TL;DR

  • A federal judge told the courtroom the Pentagon’s actions against Anthropic “look like an attempt to cripple” the company
  • Anthropic is seeking an injunction against the Department of Defense’s unprecedented designation of a US company as a supply chain risk
  • The case stems from Anthropic’s refusal to allow its Claude AI to be used for domestic mass surveillance or fully autonomous lethal weapons

Safety stance meets government retaliation

Anthropic and the US Department of Defense appeared in a northern California district court on Tuesday in what may become a defining case for AI safety policy. Judge Rita Lin heard arguments on Anthropic’s request for a temporary injunction against Defence Secretary Pete Hegseth’s decision to classify the company as a supply chain risk — the first time this designation has been applied to a US firm.

The dispute centres on Anthropic’s refusal to loosen safety restrictions on Claude, its AI assistant, for military applications including mass domestic surveillance and fully autonomous weapons systems. The company argues its technology is not reliable enough for such uses, a position its chief executive Dario Amodei has framed in terms of preventing authoritarian applications of AI.

A judge’s pointed questioning

Judge Lin described the case as a “fascinating public policy debate” but made clear her role was limited to assessing legality.

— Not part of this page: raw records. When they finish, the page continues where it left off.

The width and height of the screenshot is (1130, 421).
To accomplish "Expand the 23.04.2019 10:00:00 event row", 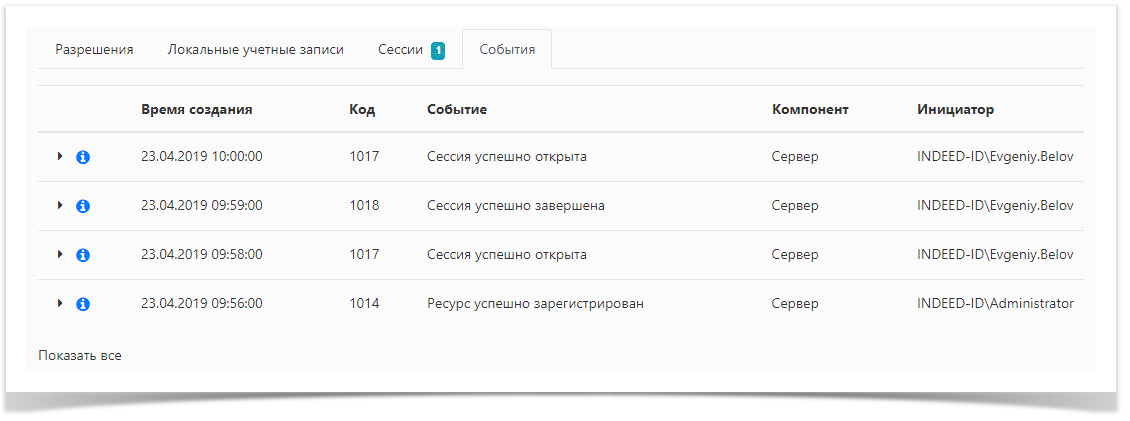I will (x=60, y=156).
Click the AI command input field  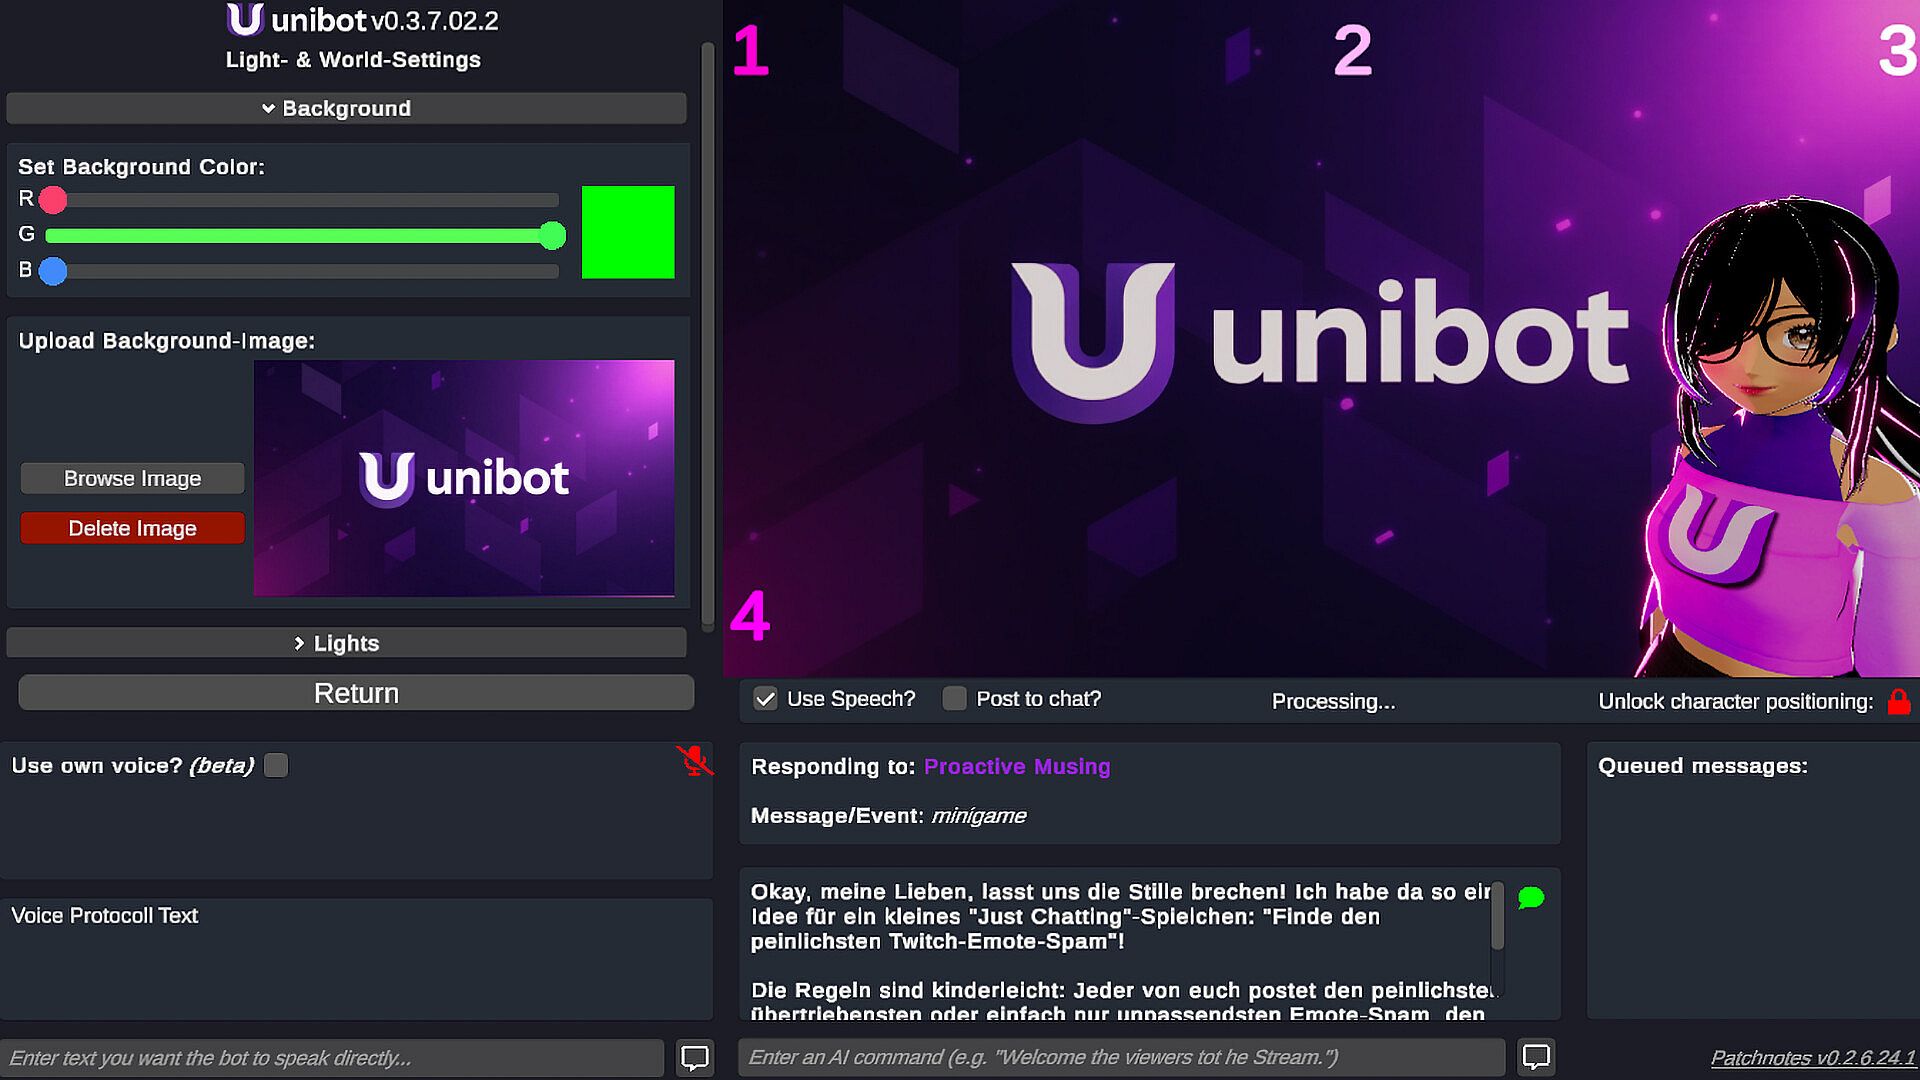click(1122, 1057)
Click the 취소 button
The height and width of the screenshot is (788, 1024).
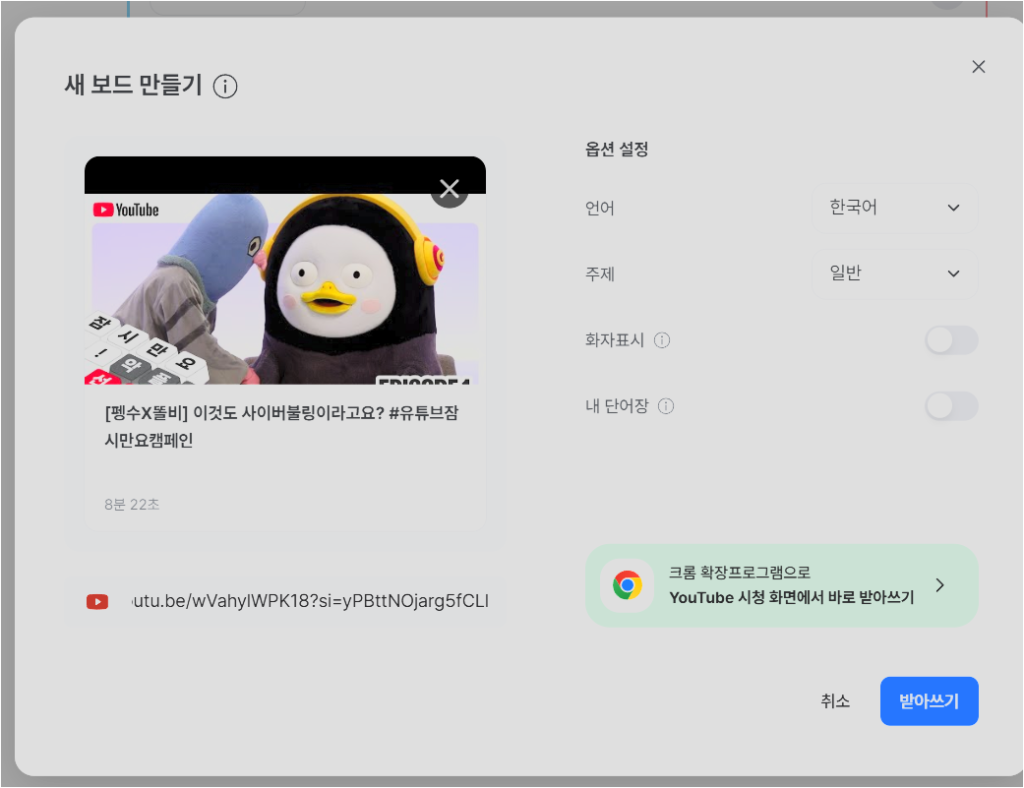(x=834, y=701)
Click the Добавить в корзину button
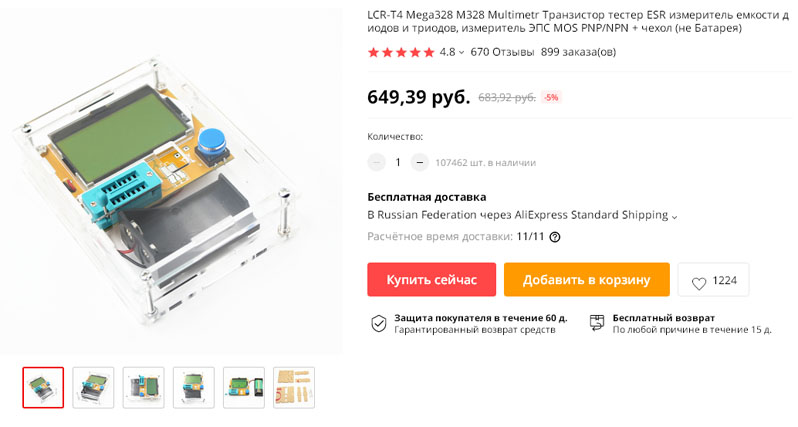This screenshot has width=798, height=427. coord(587,279)
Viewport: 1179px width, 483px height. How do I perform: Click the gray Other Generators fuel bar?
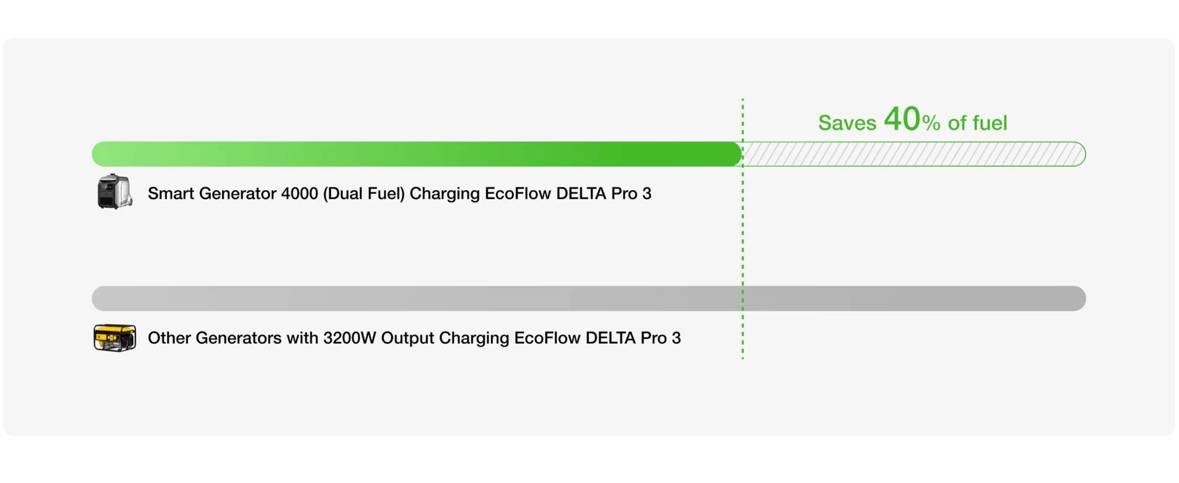[589, 298]
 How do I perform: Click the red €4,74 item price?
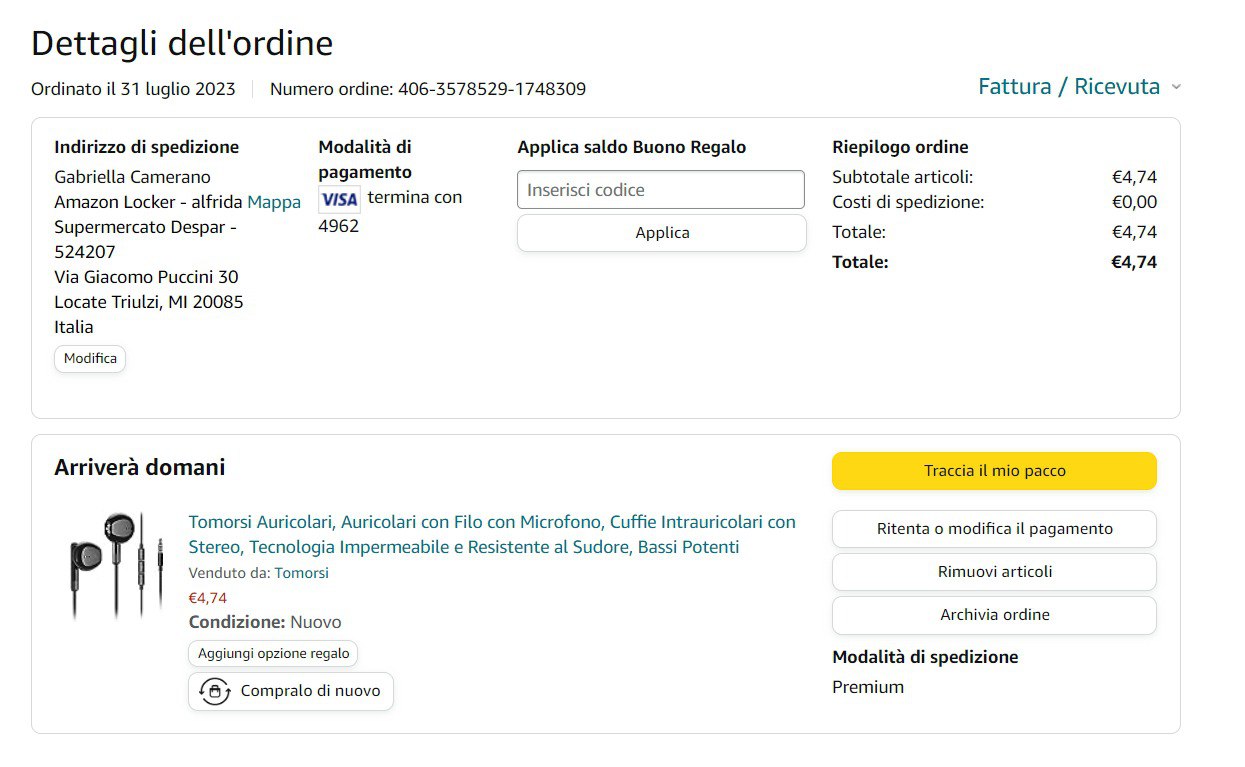(208, 598)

Her questioning of government lawyers was notably direct. When the defence department’s legal team argued that Hegseth’s social media post barring contractors from working with Anthropic had no legal force, Lin pressed the point: “You’re standing here saying, ‘We said it, but we didn’t really mean it.’”

The government’s lawyer conceded he could not explain why Hegseth would issue the directive if it carried no legal effect.

Deep entanglement complicates separation

Unpicking Claude from federal operations would be a substantial undertaking. The technology is reportedly embedded across multiple government agencies, including military operations where it has been used for target selection and analysis during strikes in Iran. Anthropic argues the supply chain designation alone threatens hundreds of millions in revenue and would cause irreparable commercial harm.

Meanwhile, the Pentagon has signed new deals with OpenAI and Elon Musk’s xAI for classified environment access, signalling a willingness to replace Anthropic with competitors less resistant to military applications.

What UK observers should note

For Britain’s AI sector, this case carries implications beyond US domestic politics. The UK government has positioned itself as a partner to both the US defence establishment and the AI safety community. A precedent where an AI company faces punitive government action for maintaining safety boundaries would complicate the UK’s own approach to AI governance, particularly as British firms weigh the commercial risks of principled safety stances.

The outcome will also matter for UK defence procurement. If US-based AI providers face pressure to choose between safety commitments and government contracts, allied nations relying on the same tools will need to consider what compromises are baked into the products they adopt.

Judge Lin has not yet issued a ruling.